Monday, September 10, 2007

American Traditions: Bush's Second Strike

In the second half of the twentieth century, Republicans expressed fears that core American values could be subverted by a foreign ideology. They were right.

After years of tearing down the separation between church and state, George W. Bush is now politicizing the military to a point that should impress his allies, Pervez Musharraf and Nouri al-Maliki.

Tomorrow, as General David Petraeus testifies before Congress, the antiwar group MoveOn.org will run a full-page advertisement in the New York Times under the headline: "General Petraeus or General Betray us? Cooking the books for the White House."

The Standard calls this “disgusting,” and such Generals as Washington and Eisenhower who became Presidents would likely agree.

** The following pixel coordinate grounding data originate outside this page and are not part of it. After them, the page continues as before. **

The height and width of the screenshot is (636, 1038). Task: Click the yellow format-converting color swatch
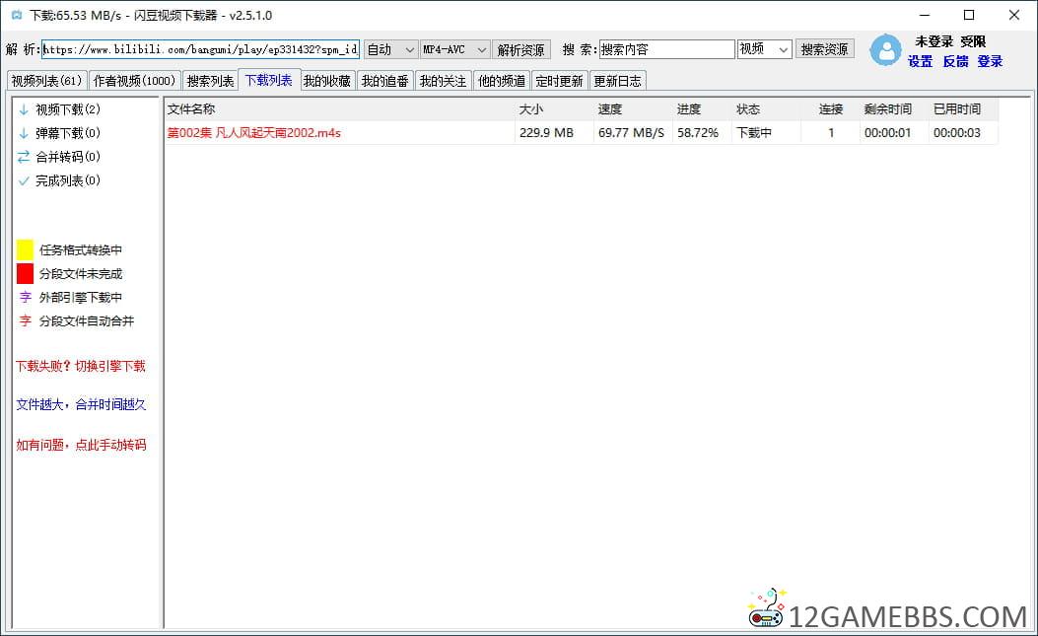[25, 250]
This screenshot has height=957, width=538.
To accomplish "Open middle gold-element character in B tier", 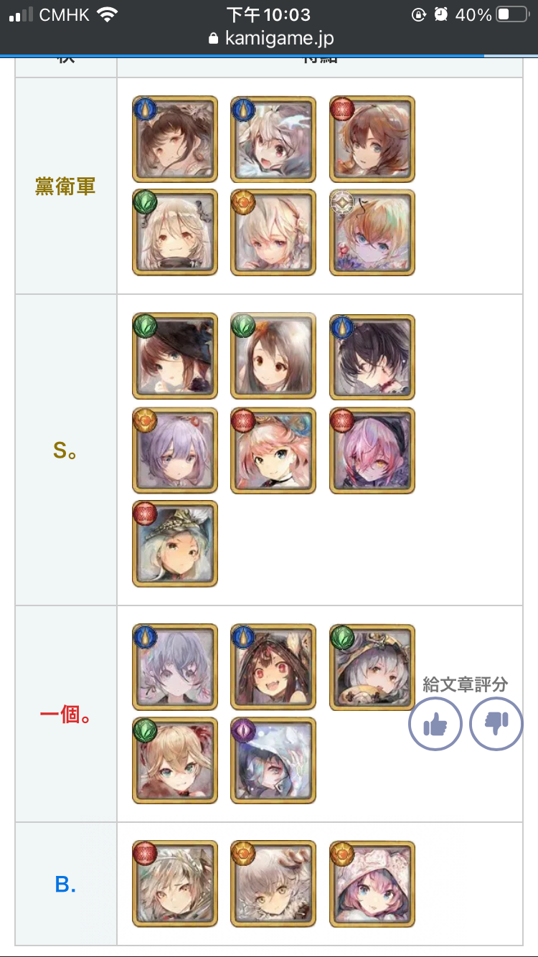I will [273, 884].
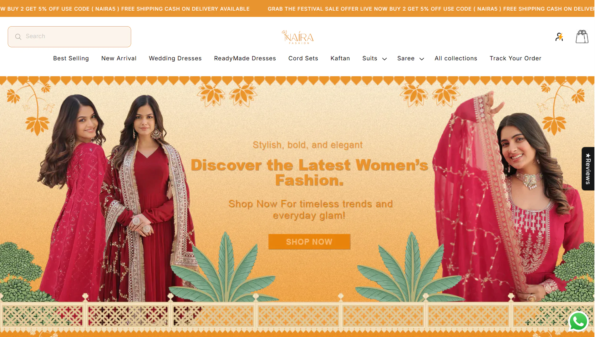Click the Naira Fashion logo
Viewport: 595px width, 337px height.
(x=298, y=37)
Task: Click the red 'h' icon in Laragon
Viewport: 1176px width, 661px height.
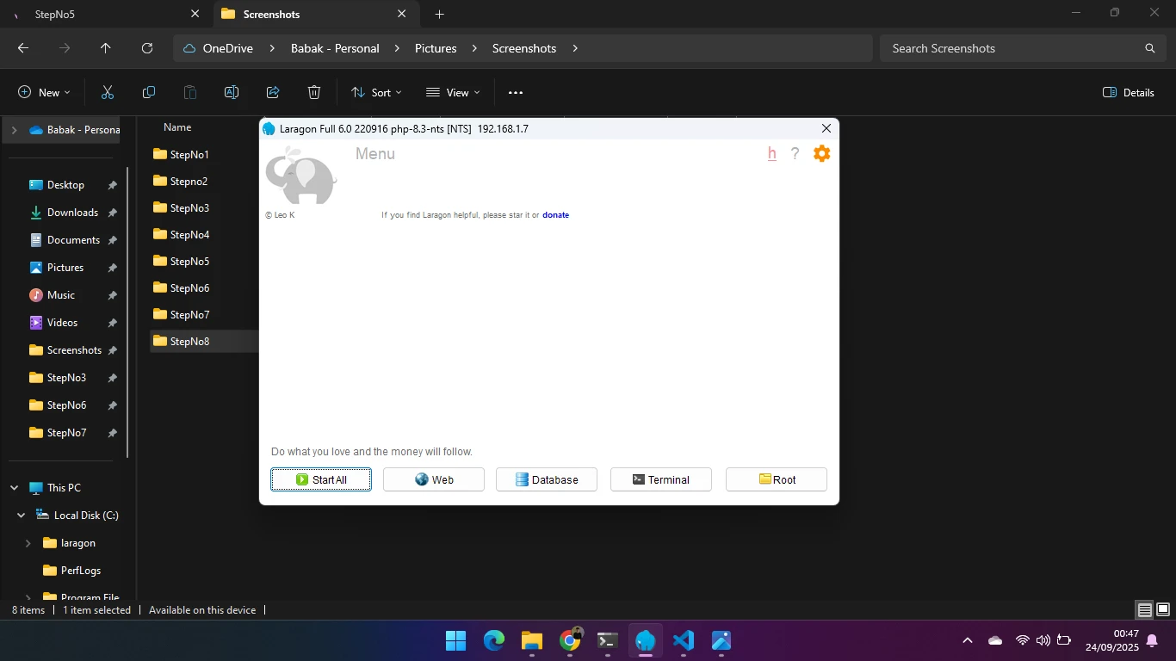Action: tap(771, 153)
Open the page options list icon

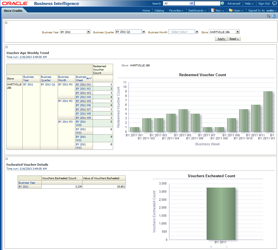pos(268,16)
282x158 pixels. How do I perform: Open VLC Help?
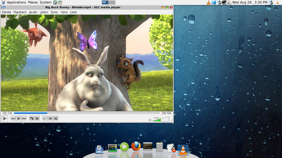coord(73,12)
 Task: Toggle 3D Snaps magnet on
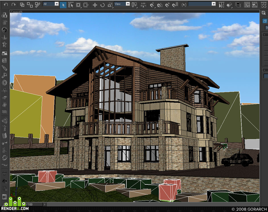coord(152,5)
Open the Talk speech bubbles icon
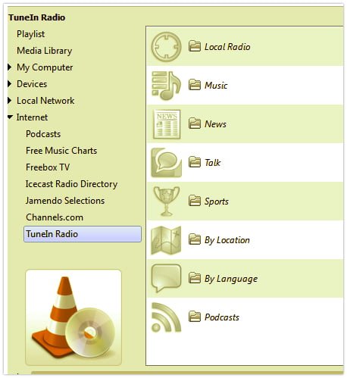This screenshot has width=347, height=378. (x=166, y=163)
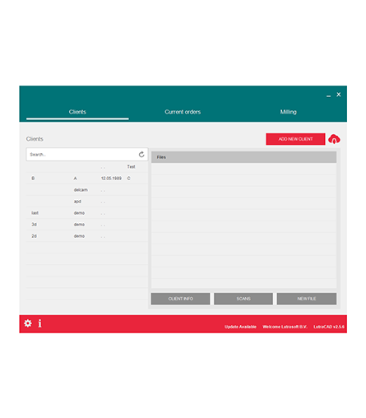Click the red cloud upload icon

coord(334,139)
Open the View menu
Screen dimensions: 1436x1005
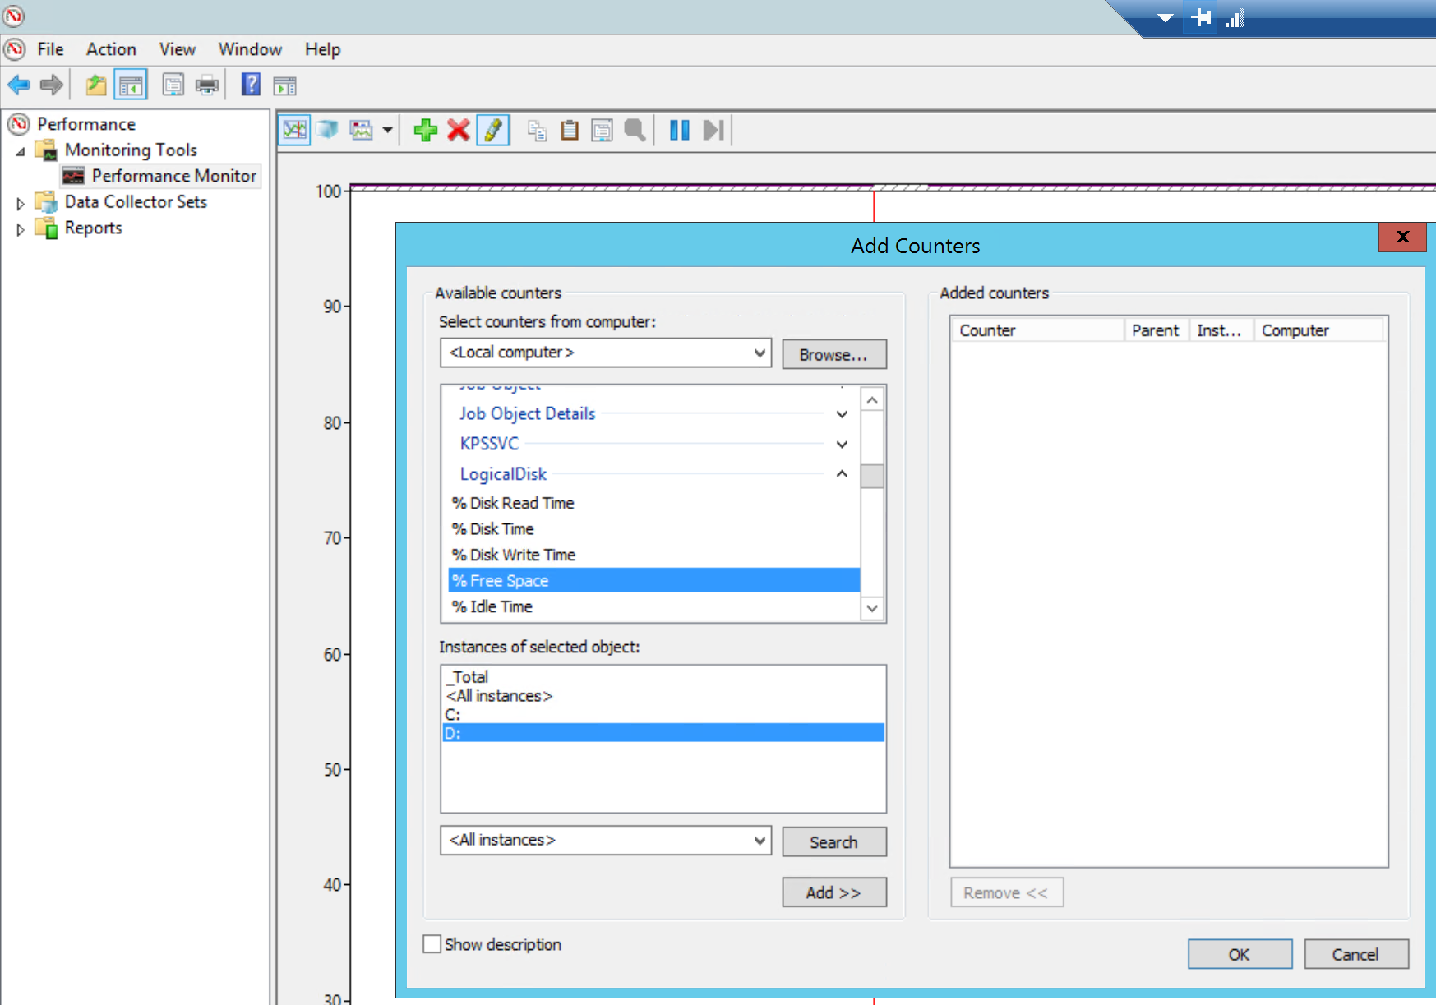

Washington spoke about “an insidious foe...plotting the ruin of both, by sowing the seeds of discord and separation between the civil and military powers of the continent.”

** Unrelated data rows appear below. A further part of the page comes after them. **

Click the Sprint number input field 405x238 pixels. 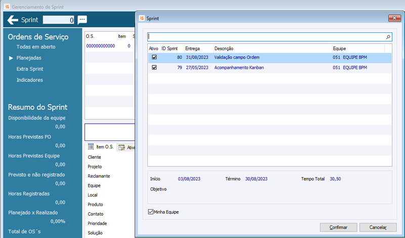coord(59,20)
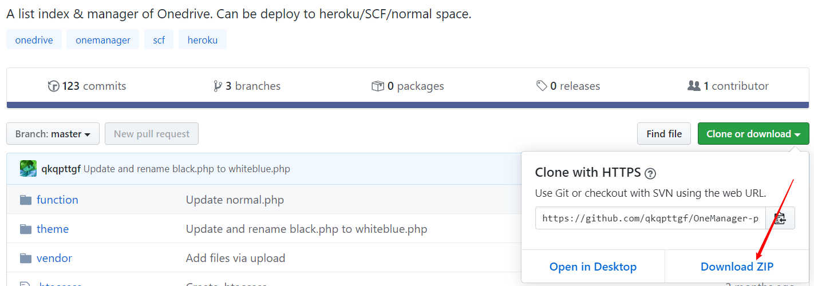Open the vendor folder

[54, 258]
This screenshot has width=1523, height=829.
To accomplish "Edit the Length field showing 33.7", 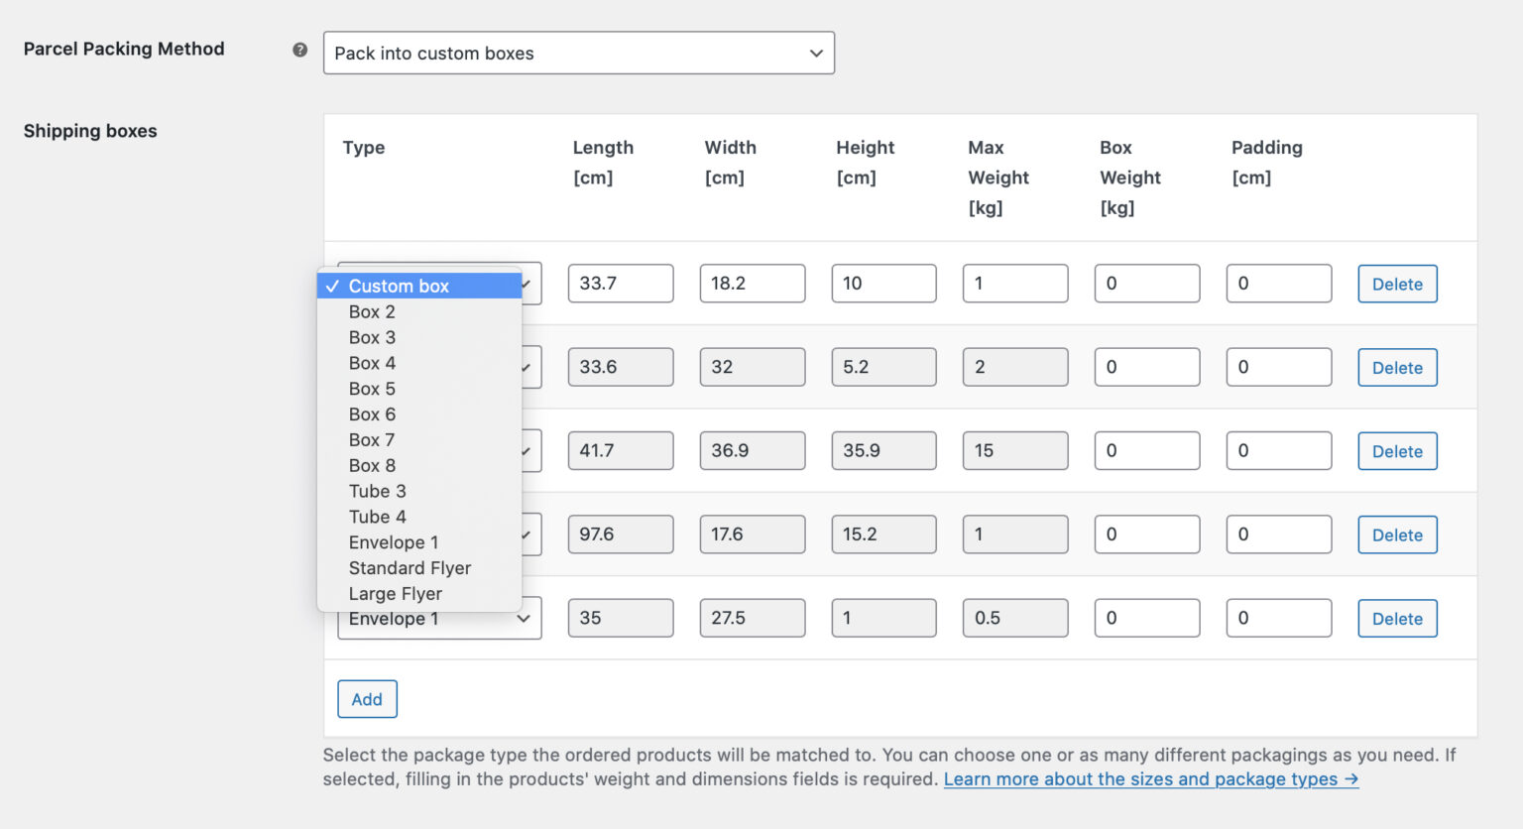I will pos(621,284).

In his farewell address, Eisenhower famously warned against “the disastrous rise of misplaced power” by the military-industrial complex, “Only an alert and knowledgeable citizenry can compel the proper meshing of...defense with our peaceful methods and goals.”

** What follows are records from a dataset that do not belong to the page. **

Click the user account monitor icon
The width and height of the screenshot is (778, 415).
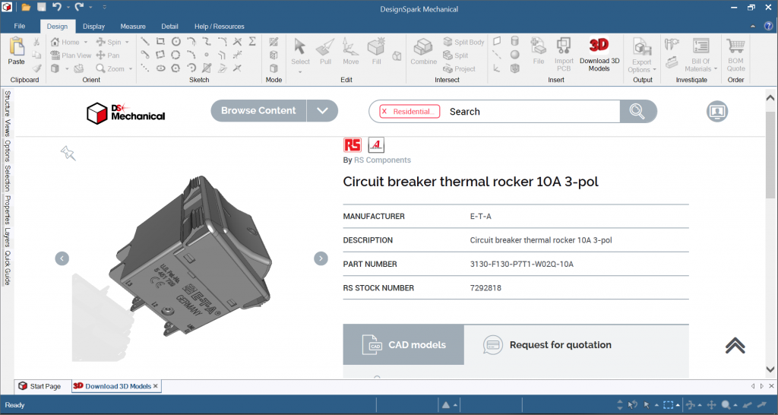tap(716, 112)
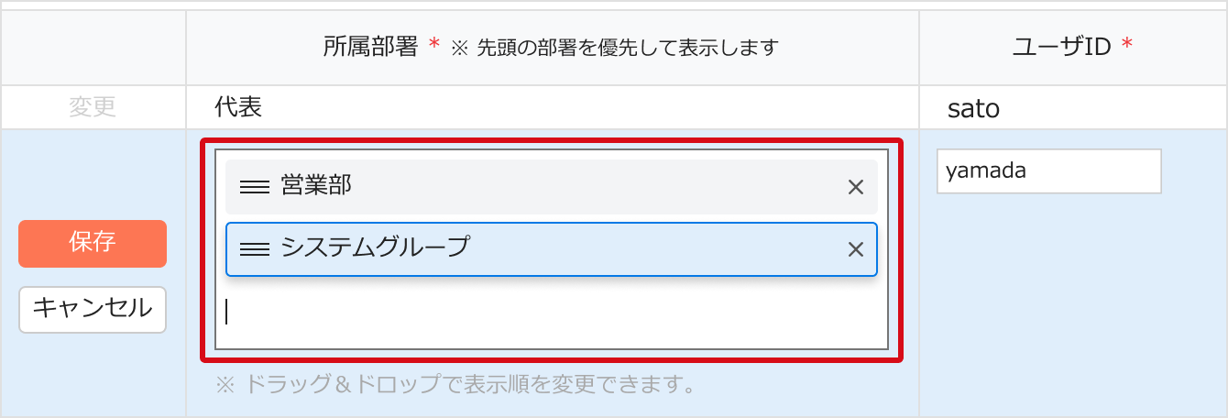
Task: Click the 所属部署 column header
Action: (x=372, y=47)
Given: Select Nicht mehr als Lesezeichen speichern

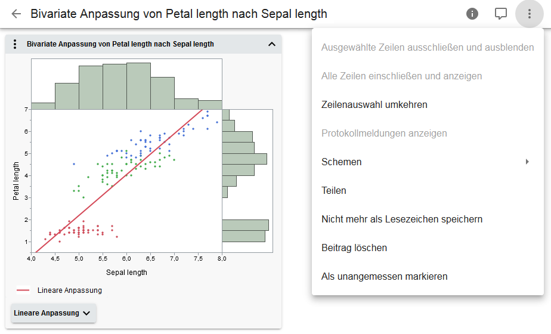Looking at the screenshot, I should (x=401, y=219).
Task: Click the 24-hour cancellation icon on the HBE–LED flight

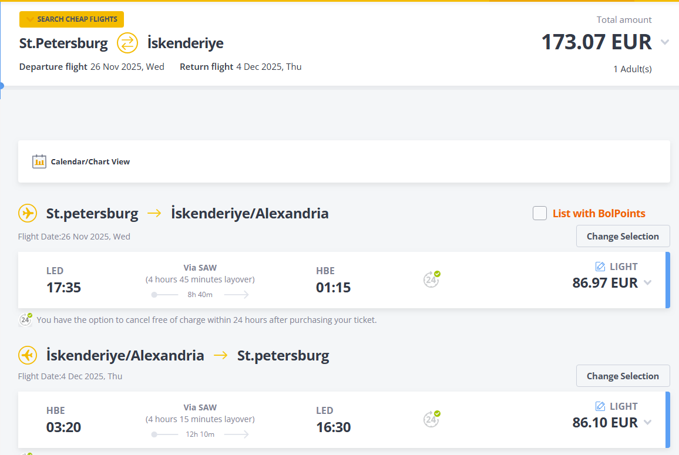Action: coord(432,419)
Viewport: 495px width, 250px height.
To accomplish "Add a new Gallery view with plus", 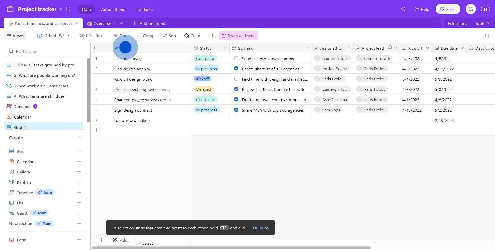I will (x=79, y=172).
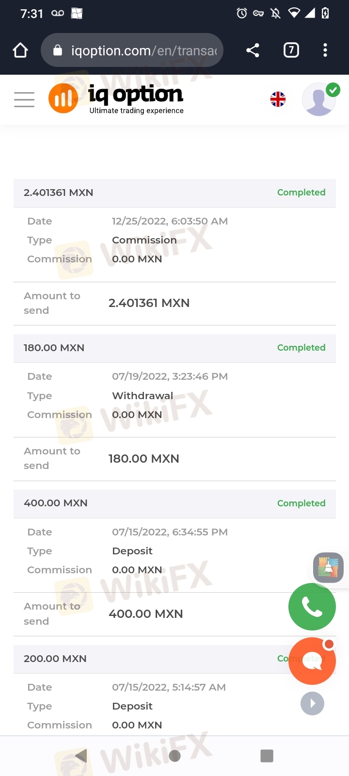
Task: Open the 200.00 MXN transaction header
Action: coord(145,659)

Now Bush is breaking down the barriers between military and civilian by attempting to use Petraeus and “the generals” who agree with him, after replacing those who don’t, as a battering ram against Congress to keep them from challenging and changing his disastrous policies.

The invective of the ad against Petraeus is misplaced. He is doing his job in the way that the Commander-in-Chief has defined it. It’s that definition that is now not only causing ruin in Iraq but subverting the Constitution.